CANBERRA, Mar 2 (Reuters) Militant group Jemaah Islamiah may have gone quiet but its radical wing is keen to mount new attacks and poses the biggest threat to Southeast Asian security, Australia today said ahead of a security summit in Indonesia.

Last month Canberra issued an alert that Indonesian militants might be in the advanced stages of planning attacks in restive Central Sulawesi, the scene of recent sectarian bloodletting between Indonesian Muslims and Christians.

And as foreign affairs and security ministers and police chiefs from Malaysia, Australia, Indonesia, Philippines, Singapore and Thailand prepared to meet in Jakarta on Monday, Canberra cautioned that Jemaah Islamiah was not in retreat despite a quiet 2006.

''In terms of whether JI is still the most significant threat, I think we would probably say yes,'' a senior Australian security official who could not be named told journalists.

But focusing on the JI name, he said, was not as important as it once was, confirming private analyst assessments that the organisation had splintered amid scores of arrests by Indonesian security forces.

''It's the individuals who carry the capacity and the intention, and they can morph into other organisations and they can move off and work in different ways,'' the official said.

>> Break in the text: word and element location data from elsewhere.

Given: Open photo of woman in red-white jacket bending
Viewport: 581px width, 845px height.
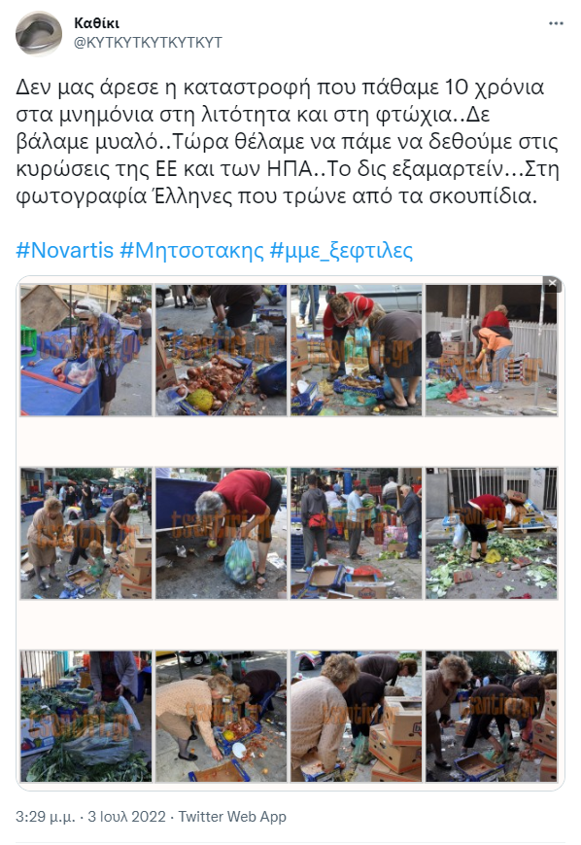Looking at the screenshot, I should (356, 350).
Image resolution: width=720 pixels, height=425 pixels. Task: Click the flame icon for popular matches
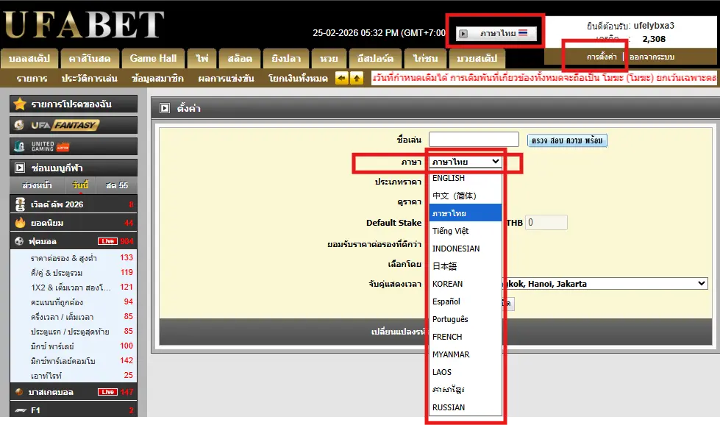pyautogui.click(x=20, y=223)
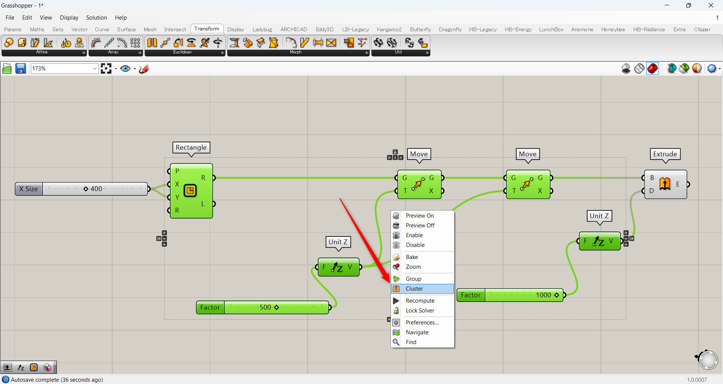The image size is (723, 384).
Task: Toggle the no-preview mode icon
Action: click(x=626, y=69)
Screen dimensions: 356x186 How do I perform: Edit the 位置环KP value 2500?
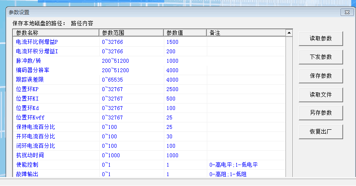coord(172,89)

''We would still say JI is a serious threat, but let's not take our eyes off other groups.'' Next week's meeting brings together the six countries hit hardest by attacks mounted by JI since 2000, including multiple attacks in Bali and Jakarta between 2002 and 2005.

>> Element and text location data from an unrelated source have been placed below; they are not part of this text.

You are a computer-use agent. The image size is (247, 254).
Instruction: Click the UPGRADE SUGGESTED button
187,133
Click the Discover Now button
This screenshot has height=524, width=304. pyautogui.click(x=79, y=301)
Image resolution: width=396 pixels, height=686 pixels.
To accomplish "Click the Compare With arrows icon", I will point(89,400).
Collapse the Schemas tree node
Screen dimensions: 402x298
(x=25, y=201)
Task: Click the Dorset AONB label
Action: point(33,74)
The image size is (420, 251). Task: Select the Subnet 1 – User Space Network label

The meeting would focus on how regional governments respond to radicalism and terrorist attacks causing mass casualties, Australia's Foreign Minister Alexander Downer said.

''The last two years have been good years, not perfect years, but they have been good years in Southeast Asia in terms of counter-terrorism,'' Downer told parliament.

Another Australian official said unconventional threats the summit would discuss included ''exotic attacks'' such as bioterrorism.

''In the ongoing background noise on this issue, the intent or the desire to pursue or examine those options is still happening,'' he said.

Indonesia, the world's most populous Muslim country, has been hit in recent years by a series of bomb blasts blamed on Islamic militants.

Most attacks against Western targets have taken place in the capital, Jakarta, and on the island of Bali, where a total of 92 Australians died in two separate bombings in 2002 and 2005.

Around 85 per cent of Indonesia's 220 million people follow Islam. Most Indonesian Muslims are moderates but there is a radical fringe that has been increasingly vocal and media-savvy.